Passage provided:
It was so noticeable that, even with Broja on the pitch, we were loath to send crosses into the Geordie box. I wondered that we would need Zaphod Beeblebrox loitering at the far post before we started crossing high balls into the mixer.
At the end of the first-half, Broja’s goal was called back for offside, Newcastle had two efforts on our goal, and Palmer supplied, probably, one of the highest ever crosses seen at Stamford Bridge, only for Jackson to head it over at the far stick. Perhaps if he had two heads he would have fared better.
At half-time, there were moans.
“We aren’t hitting our front players quick enough. By the time we play the bloody ball, they are fully marked.”
At the break, Malo Gusto replaced Colwill at left-back.
The chap next to me said that if Reece James was to be out for an extended stay, as is likely, Gusto would be an able replacement. I could not disagree. He has been a good addition this season.
Soon into the first-half, there was nothing but praise and applause for the much-maligned Jackson who chased a Newcastle break from Gordon and put in a timely tackle way inside our own half. Fair play to him. I was not upset when Gordon would soon be substituted.
Bursting down the right, that man Gusto played in Broja who set up Jackson. He swivelled nicely but his GPS let him down, the shot missing the near post by a yard or so. A minute after, Jackson prodded the ball through to the rampaging Sterling, but his low shot was pushed – low down – past the far post by Dubravka.
There was noise now.
“Chelsea – Chelsea – Chelsea – Chelsea. Chelsea – Chelsea – Chelsea.”
You know the tune.
Stamford Bridge was alive and it felt like a proper game, a proper cup tie.
On the hour, another magnificently-timed sliding tackle from Silva. More glorious applause.
“Come on, keep up the intensity Chels.”
By now, Newcastle’s attack had virtually ceased.
The noise continued. At last Christopher Nkunku made his Chelsea debut, replacing Jackson.
A big roar.
It seemed like the second coming of Christ.
I turned to the chap to my right.
“No pressure.”
Ten minutes later, Mykhailo Mudryk replaced Sterling and Ian Maatsen replaced Disasi. Gusto moved to the right. Mudryk was soon attempting to dance down the left. Was I confident of us getting an equaliser? Maybe. Only maybe.
Into the last ten minutes, the atmosphere had noticeably quietened. Perhaps the Chelsea faithful were not confident of that equaliser. Mudryk found himself our main threat. A teasing cross was headed, almost disastrously, into his own goal by Livramento.
On eighty-nine minutes, a wriggle from Gallagher – our best player, he was everywhere – and a coming together of bodies but no penalty.
There were four minutes of injury time but I had hoped for more.
Four minutes? Fackinell.
The bloke next to me couldn’t hold it in any longer, and excused himself. He got up, we shook hands, and off he went. I like these temporary friendships that we make at football. I’ll probably never see him again, but it is always nice not to be sat next to a dickhead, of which there are many, at Chelsea. At away games, those temporary friendships always tend to solidify over the years.
Into injury time, a deep cross from the nimble and mobile Gusto was aimed at the far post. For some reason that only he knows, Keiran Trippier reacted oddly to the ball as it bounced up in front of him. He seemed to be shocked that the ball would take its trajectory. Mudryk, just behind him, reacted quickly.

Recorded information:
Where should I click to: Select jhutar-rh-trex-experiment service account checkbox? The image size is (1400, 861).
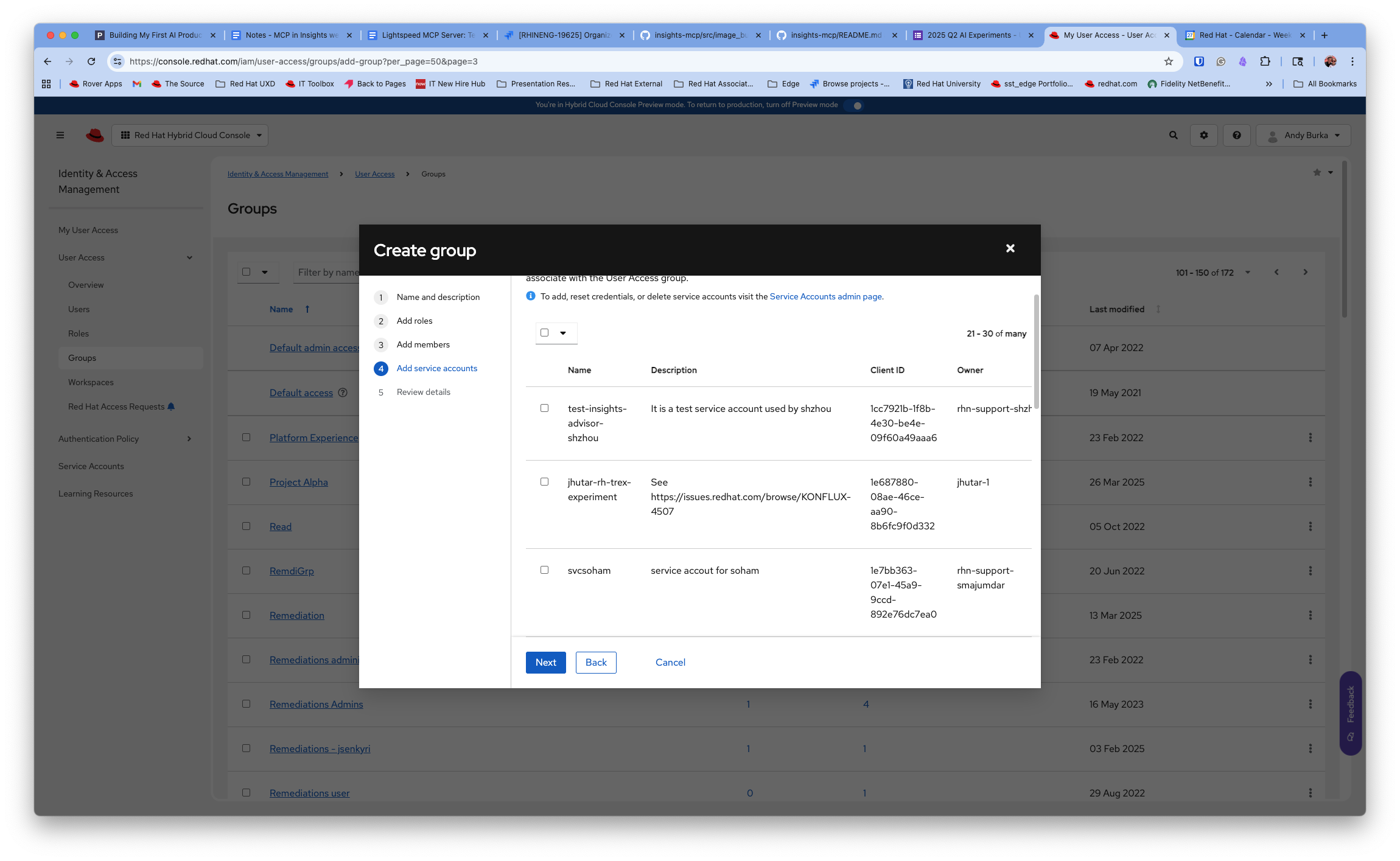pyautogui.click(x=544, y=482)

What you need to do:
Please continue the Chelsea–Newcastle match report from where it stops. The lines aren't needed for this.

Written answer:
My heart-beat increased. I gulped some air. I stood.
The ball sat up nicely.
The Ukrainian walloped it in.
Fackinell.
GET IN.
The Bridge boomed.
The scorer ran past the lucky ones in the front row at pitch side and continued his run over to the West Stand, not usually the place to aim for. Shades of Micky Thomas against Sheffield Wednesday in 1984.
Stay still my beating heart.
Fackinell indeed.
Ninety-three minutes had elapsed. This was indeed a late-late show. I immediately thought back to a Les Ferdinand equaliser for the Toon Army, equally late, in an FA Cup tie in January 1996. Revenge for that, maybe?
Before we could breath, the final whistle sounded. I hoped for the penalties to be taken down our end. There seemed to be a longer-than-usual delay.
The players walked to the half-way line and faced the Newcastle followers in The Shed.
Ugh.
I remembered an FA Cup loss on penalties at The Shed against Everton in 2011.
I prepared my camera for its big moments.
Cole Palmer – a confident strike low to the right, tucked just inside the post.
1-0.
Callum Wilson – down the middle, git.
1-1.
Conor Gallagher – a short run up but a smash high, phew.
2-1.
Keiran Trippier – “you little prick” might have out him off, a drive wide of the left-hand post.
2-1.
Christopher Nkunku – a confident smack high left, welcome to Chelsea my son.
3-1.
Bruno Guimaraes – a stop/start run up, but struck just inside the right-hand post.
3-2.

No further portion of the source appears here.